Rita James, a 76-year old from Atlanta, GA, had no idea 18 years ago that the Fulton county tax commissioners office had made a mistake on her property tax bill. As reported in the Atlanta Journal - Constitution, Ms. James spent years trying to save the home she had owned since 1963. A home which she apparently owned free and clear, except for those yearly property tax payments.
But when the Fulton county, GA tax commissioner auctioned a tax lien on Ms. James home to a real estate investment company, for non-payment of taxes, it was up to Ms. James to prove that the county had made a mistake.
In many states, tax liens are created by the county government when a property owner does not pay their property taxes on time. These liens can then be sold to the highest bidder. Bidders are often well funded investment companies who specialize in this little known form of real estate investing. Generally the idea is to buy the lien at an auction held by the taxing authority. The seller may have the right to "redeem" their property by paying the taxes due, plus interest. Investment companies buy these liens hoping to earn interest when the owner pays the back taxes. But if the owner does not pay, after a specific period of time, the lien holder has the right to claim ownership of the property.
This is essentially what happened to Ms. James. She actually did pay her tax bill that year, but the county made a mistake and sent her two property tax bills. One in her name and one with someone else's first name. Since Ms. James did not recognize the name on the other tax bill, she paid the one in her name, and threw the erroneous one away. This small oversight almost cost Ms. James a home she had owned for nearly 50 years.
The investment company that bought the lien issued to the other name thought they had purchased a legitimate lien on the property. When it went unpaid, they went to court to make their claim to the property. It took Ms. James almost 18 years and a lot of stress and worry that never should have happened, but fortunately, a Georgia court finally recognized that the error had been made and denied the investment company's claim to the property.
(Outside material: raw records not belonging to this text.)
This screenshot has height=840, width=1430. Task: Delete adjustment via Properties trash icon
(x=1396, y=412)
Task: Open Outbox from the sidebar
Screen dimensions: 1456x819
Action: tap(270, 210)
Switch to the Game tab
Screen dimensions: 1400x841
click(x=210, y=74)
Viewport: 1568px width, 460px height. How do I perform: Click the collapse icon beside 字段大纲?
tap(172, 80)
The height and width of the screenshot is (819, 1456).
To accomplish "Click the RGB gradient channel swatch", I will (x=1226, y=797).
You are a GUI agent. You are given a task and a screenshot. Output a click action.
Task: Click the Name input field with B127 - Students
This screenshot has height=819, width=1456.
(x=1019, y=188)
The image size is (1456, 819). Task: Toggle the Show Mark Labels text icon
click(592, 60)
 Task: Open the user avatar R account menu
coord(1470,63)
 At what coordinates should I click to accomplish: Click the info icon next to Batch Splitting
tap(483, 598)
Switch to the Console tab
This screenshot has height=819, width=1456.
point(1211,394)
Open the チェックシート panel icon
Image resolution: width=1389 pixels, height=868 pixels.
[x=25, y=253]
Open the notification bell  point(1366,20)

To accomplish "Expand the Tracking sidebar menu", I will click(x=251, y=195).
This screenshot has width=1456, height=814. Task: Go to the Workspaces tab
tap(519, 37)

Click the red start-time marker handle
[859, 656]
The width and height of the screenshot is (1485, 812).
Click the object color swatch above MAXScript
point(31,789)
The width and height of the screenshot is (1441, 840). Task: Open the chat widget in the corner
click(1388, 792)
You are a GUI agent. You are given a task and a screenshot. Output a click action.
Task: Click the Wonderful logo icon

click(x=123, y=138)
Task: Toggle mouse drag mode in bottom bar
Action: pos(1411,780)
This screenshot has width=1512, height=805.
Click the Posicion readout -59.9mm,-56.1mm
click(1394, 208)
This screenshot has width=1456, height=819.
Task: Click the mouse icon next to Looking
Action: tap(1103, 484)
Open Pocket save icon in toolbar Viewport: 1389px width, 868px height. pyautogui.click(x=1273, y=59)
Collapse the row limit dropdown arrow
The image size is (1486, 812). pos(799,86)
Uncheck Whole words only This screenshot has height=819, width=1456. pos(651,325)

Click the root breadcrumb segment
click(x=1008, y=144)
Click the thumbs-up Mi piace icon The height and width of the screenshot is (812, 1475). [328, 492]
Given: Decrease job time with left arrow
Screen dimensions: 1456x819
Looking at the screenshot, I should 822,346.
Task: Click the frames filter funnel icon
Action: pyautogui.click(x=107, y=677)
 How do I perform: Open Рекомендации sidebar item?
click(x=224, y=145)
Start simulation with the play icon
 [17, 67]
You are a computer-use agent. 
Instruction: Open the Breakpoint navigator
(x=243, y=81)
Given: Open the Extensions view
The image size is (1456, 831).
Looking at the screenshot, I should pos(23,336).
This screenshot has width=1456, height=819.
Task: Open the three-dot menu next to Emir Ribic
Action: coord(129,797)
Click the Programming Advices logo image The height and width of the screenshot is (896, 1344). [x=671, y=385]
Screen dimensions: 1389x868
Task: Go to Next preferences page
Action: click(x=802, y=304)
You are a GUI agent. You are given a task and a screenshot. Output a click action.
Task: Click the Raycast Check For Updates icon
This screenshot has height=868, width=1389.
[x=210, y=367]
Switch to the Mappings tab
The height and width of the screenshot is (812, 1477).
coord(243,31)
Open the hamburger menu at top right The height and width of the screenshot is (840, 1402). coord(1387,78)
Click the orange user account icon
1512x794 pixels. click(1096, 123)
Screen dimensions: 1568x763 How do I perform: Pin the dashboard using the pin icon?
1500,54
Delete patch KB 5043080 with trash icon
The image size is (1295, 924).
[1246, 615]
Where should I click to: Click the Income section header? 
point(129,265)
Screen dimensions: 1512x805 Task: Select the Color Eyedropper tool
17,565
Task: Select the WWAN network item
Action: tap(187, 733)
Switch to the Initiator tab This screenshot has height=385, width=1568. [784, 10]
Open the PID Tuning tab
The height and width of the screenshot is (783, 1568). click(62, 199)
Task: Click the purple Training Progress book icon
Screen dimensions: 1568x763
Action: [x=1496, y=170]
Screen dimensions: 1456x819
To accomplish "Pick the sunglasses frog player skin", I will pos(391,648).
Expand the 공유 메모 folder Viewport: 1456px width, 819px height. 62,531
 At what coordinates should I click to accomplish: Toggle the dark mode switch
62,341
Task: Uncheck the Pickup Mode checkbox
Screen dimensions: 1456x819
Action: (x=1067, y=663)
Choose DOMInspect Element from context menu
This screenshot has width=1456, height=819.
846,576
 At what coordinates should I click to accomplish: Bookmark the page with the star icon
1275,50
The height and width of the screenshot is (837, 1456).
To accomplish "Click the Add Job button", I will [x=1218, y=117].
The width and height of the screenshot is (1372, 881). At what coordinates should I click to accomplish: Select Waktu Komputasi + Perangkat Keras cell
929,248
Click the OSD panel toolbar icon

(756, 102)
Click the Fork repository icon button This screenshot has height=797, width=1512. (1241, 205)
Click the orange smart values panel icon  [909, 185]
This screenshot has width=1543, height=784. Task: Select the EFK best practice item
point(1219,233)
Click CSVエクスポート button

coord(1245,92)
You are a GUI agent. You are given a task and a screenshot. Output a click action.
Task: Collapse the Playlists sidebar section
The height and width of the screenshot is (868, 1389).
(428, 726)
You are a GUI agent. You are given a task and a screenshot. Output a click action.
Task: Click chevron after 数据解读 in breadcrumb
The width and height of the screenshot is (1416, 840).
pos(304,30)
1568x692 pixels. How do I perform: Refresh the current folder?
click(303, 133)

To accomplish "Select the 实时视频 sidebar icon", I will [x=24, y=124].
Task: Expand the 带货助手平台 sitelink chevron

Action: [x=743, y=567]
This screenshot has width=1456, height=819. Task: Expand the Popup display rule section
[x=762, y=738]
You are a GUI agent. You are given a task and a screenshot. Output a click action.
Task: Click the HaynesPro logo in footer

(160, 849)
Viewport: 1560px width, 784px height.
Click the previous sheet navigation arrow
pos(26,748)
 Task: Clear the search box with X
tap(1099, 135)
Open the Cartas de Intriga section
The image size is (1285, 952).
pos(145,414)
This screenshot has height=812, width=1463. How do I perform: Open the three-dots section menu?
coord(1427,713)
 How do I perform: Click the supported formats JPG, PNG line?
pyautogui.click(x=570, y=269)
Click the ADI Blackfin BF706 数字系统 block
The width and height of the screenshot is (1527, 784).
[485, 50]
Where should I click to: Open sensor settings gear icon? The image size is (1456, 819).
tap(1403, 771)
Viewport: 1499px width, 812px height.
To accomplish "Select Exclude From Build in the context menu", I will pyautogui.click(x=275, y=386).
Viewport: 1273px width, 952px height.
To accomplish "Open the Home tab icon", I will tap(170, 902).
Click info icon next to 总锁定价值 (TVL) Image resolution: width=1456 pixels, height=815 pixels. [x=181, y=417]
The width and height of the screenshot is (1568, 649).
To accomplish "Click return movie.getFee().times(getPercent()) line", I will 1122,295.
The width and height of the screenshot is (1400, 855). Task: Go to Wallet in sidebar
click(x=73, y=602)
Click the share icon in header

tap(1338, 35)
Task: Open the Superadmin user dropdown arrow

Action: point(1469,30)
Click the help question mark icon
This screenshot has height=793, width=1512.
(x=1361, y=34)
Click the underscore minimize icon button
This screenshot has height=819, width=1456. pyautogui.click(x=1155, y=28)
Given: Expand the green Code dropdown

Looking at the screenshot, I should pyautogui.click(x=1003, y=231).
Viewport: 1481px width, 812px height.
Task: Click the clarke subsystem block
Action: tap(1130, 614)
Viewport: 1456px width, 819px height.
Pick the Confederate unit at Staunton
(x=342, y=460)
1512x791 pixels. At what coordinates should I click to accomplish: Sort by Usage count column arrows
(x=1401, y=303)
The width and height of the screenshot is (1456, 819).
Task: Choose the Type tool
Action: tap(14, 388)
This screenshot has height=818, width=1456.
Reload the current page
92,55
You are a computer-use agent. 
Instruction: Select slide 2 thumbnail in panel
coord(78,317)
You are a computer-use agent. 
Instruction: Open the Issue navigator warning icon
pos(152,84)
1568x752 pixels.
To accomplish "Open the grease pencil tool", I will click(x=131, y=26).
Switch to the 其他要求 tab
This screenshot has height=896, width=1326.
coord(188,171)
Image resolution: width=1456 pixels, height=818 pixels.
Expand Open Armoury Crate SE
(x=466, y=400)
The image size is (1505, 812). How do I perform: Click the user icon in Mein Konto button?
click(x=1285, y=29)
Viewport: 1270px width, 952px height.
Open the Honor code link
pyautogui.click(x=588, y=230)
There are a couple of important lessons here, one for the property owner, who never should have been subjected to such treatment, and one for the investment company, who arrogantly assumed that they had a valid claim to a tax lien that was issued in error.
To clarify a fine point of property taxes and liens - In some states, unpaid taxes are collected by auctioning off "tax deeds" instead of "tax liens".
A tax deed can actually convey ownership of a property to the buyer of the deed. These deeds are sold for the back taxes due. A tax lien does not convey a clear title, but gives the buyer the right to make a claim to the property, which is pursued through a legal process known as "quiet title". (see the link above on tax deeds). Some states such as Georgia use tax liens. Other states use tax deeds.
Property owners must always be vigilant where property taxes are concerned. Fortunately incidents like this are not too common but if a mistake is made on your property tax bill, it's important not to ignore the error. Act promptly to correct the error and make sure that the local tax commissioner knows that you have paid your property taxes.
Tax lien and tax deed sales can cause you to lose your property even if you own the property free and clear and have paid your mortgage in full. Remember that there are lots of buyers out there looking to use this method to obtain real estate investments at substantial discounts. It's perfectly legal, and you can't blame the investors. They are only doing what the government allows them to do. This is the government's way of collecting those back taxes that the owners have refused to pay.
When it comes to real estate investing, there is often more expense to the tax lien and tax deed process than meets the eye. In Georgia, where Ms. James lives, the owner of the lien was required to file for "quiet title". This is a lengthy legal process in which the lien buyer asserts a claim for ownership of the property. It can be quite lengthy and expensive to pursue a quiet title claim.
I used to buy houses from a company that bought up thousands of tax liens in Georgia and Florida. In one case, they spent more than the value of the house in legal fees and court costs, trying to obtain legal title to a property that we had under contract with them. We held the contract for two years waiting for them to get clear title so that we could close on it. During the course of those two years someone broke into the house and almost burned it to the ground. The company spent more than $20,000 getting title to the property, then sold it to me for $6000. After that they contacted me to tell me that they were pulling out of the Georgia market as it was too expensive to pursue the quiet title process.
Sometimes real estate investment opportunities such as this work out great, and sometimes they result in big losses. An old late night infomercial used to sing the praises of buying tax deeds until the FTC shut them down for misrepresentation. For investors it pays to understand what you are getting into. Tax liens and deeds can be a great investment vehicle, but real estate investing of this type is not for "sissies".
Sometimes even "little old ladies" like Ms. James have a legitimate claim to their property and there's just no point in wasting tens of thousands of dollars trying to convince a court otherwise.